* [Source extract]
To LOL or to COL

As I think of our prospects for the future—Trump, Clinton, Cruz, Sanders, Rubio—my first thought is NOOOOOOOOOOOOOOOO!!!!!!!

But then I remember this:

"The human race has one really effective weapon, and that is laughter." —Mark Twain

I’ve often struggled with knowing the appropriate places and times for humor. It’s sort of my go-to escape route for sad and depressing situations (like the 2016 presidential race). More than once in my life I’ve received admonishments like:

This is neither the time nor the place…
No one likes a smart aleck.
What are you, some kind of wisenheimer?

I’m not trying to say I’m funny, but sometimes I try. I want people to be happy.

I was however, recognized by my fourth grade teacher for my gift of humor, as well as my "gay outlook". She told my parents so in her letter at the end of the school year. (At the time though, I don’t remember her always appreciating my gifts.)

Element and text position data
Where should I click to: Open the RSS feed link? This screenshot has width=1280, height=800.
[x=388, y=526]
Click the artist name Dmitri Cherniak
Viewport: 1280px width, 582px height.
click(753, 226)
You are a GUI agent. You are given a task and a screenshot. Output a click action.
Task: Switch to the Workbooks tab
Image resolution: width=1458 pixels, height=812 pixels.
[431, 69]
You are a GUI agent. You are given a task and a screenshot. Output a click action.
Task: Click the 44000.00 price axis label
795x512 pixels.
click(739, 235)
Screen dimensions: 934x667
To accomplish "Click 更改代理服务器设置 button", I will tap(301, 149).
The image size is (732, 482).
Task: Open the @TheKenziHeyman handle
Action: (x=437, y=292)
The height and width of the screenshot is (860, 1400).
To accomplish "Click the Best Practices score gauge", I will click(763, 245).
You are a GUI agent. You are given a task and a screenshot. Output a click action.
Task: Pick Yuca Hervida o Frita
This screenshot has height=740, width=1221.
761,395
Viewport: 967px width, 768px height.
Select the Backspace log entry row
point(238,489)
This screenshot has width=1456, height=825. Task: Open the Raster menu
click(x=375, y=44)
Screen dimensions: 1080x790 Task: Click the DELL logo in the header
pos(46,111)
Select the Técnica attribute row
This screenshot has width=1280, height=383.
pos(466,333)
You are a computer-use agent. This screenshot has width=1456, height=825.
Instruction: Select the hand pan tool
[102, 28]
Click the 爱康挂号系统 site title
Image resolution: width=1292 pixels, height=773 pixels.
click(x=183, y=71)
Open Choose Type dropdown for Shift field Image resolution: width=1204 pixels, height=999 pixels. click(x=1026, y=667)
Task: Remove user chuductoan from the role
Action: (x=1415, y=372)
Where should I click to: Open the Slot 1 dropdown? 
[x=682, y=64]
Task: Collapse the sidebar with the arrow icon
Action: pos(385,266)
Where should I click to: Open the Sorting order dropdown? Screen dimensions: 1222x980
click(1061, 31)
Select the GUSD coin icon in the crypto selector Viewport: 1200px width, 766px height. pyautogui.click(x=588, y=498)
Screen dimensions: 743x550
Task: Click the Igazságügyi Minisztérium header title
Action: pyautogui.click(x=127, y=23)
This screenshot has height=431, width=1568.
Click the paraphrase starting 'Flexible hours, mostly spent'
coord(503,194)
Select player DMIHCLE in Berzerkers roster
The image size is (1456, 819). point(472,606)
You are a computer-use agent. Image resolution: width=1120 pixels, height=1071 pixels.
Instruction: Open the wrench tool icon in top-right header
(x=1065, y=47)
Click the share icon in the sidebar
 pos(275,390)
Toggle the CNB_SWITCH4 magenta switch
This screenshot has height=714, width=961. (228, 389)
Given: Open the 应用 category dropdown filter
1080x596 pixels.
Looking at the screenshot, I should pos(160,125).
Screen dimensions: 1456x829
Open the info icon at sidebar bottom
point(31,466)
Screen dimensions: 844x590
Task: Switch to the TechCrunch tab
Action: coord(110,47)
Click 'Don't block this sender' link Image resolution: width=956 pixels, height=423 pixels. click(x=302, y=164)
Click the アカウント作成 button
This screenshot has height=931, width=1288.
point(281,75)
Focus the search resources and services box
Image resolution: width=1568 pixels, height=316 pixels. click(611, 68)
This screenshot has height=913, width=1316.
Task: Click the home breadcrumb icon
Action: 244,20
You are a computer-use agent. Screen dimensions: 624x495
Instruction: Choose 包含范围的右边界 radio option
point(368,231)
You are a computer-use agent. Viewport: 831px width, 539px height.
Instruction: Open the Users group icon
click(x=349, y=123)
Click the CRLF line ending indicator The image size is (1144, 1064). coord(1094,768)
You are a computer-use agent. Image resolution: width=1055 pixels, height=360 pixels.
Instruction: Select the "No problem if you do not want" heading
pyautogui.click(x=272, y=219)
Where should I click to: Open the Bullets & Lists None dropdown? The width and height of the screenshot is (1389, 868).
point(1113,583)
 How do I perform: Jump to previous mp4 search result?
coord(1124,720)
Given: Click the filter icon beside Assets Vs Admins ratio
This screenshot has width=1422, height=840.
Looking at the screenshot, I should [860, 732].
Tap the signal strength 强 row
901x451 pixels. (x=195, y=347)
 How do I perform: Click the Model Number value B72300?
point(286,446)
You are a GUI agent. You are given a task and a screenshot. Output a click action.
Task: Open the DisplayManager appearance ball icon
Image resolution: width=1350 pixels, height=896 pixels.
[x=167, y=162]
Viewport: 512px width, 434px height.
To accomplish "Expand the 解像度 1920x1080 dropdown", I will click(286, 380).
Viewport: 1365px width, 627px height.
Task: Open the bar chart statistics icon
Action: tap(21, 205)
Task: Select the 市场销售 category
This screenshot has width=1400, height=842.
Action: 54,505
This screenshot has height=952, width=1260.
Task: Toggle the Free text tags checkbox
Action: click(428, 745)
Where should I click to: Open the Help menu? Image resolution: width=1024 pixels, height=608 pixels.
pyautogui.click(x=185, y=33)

* [Work to do]
1 > Reproduce the records from the line with "The height and" to the line with "Action: pos(385,266)", including both of those lines.
2 > Write a continuation of the essay on humor, picking up after its final sentence.
The essay on humor and the records have no connection to each other.

* [Solved problems]
1 >
The height and width of the screenshot is (860, 1400).
To accomplish "Click the Best Practices score gauge", I will click(763, 245).
You are a GUI agent. You are given a task and a screenshot. Output a click action.
Task: Pick Yuca Hervida o Frita
This screenshot has height=740, width=1221.
761,395
Viewport: 967px width, 768px height.
Select the Backspace log entry row
point(238,489)
This screenshot has width=1456, height=825. Task: Open the Raster menu
click(x=375, y=44)
Screen dimensions: 1080x790 Task: Click the DELL logo in the header
pos(46,111)
Select the Técnica attribute row
This screenshot has width=1280, height=383.
pos(466,333)
You are a computer-use agent. This screenshot has width=1456, height=825.
Instruction: Select the hand pan tool
[102, 28]
Click the 爱康挂号系统 site title
Image resolution: width=1292 pixels, height=773 pixels.
click(x=183, y=71)
Open Choose Type dropdown for Shift field Image resolution: width=1204 pixels, height=999 pixels. click(x=1026, y=667)
Task: Remove user chuductoan from the role
Action: (x=1415, y=372)
Where should I click to: Open the Slot 1 dropdown? 
[x=682, y=64]
Task: Collapse the sidebar with the arrow icon
Action: pos(385,266)

2 >
Speaking of politics, and sometimes having to laugh to keep from crying, Here’s a good one from comic Samantha Bee:

“Wednesday night, the Democrats met for a town hall where Bernie Sanders, dressed in what appears to be the Democratic Party’s big tent, played up his image of blustery old grandpa living off Social Security checks and stolen sugar packets.”

I refer to humor as a gift (one that I hope I have in some small measure), but I can’t find it in the Bible as a “gift”, like speaking in tongues or healing… But wait, I have been healed by humor many times; and to the humorless, bitter, mean people of the world you might as well be speaking in some unknown tongue when it comes to funny-speak.

So, where does God stand on humor? I won’t even presume. A wonderful old comic that I had the privilege of knowing was a guy named Grady Nutt. (How can you not be funny if you last name is “Nutt”. Right?) Grady observed that God must have a sense of humor. Why else would he have created us with our nose, which is prone to run, right above our mouth. And thankfully God placed it with the holes down, otherwise going for a walk in the rain could cause drowning.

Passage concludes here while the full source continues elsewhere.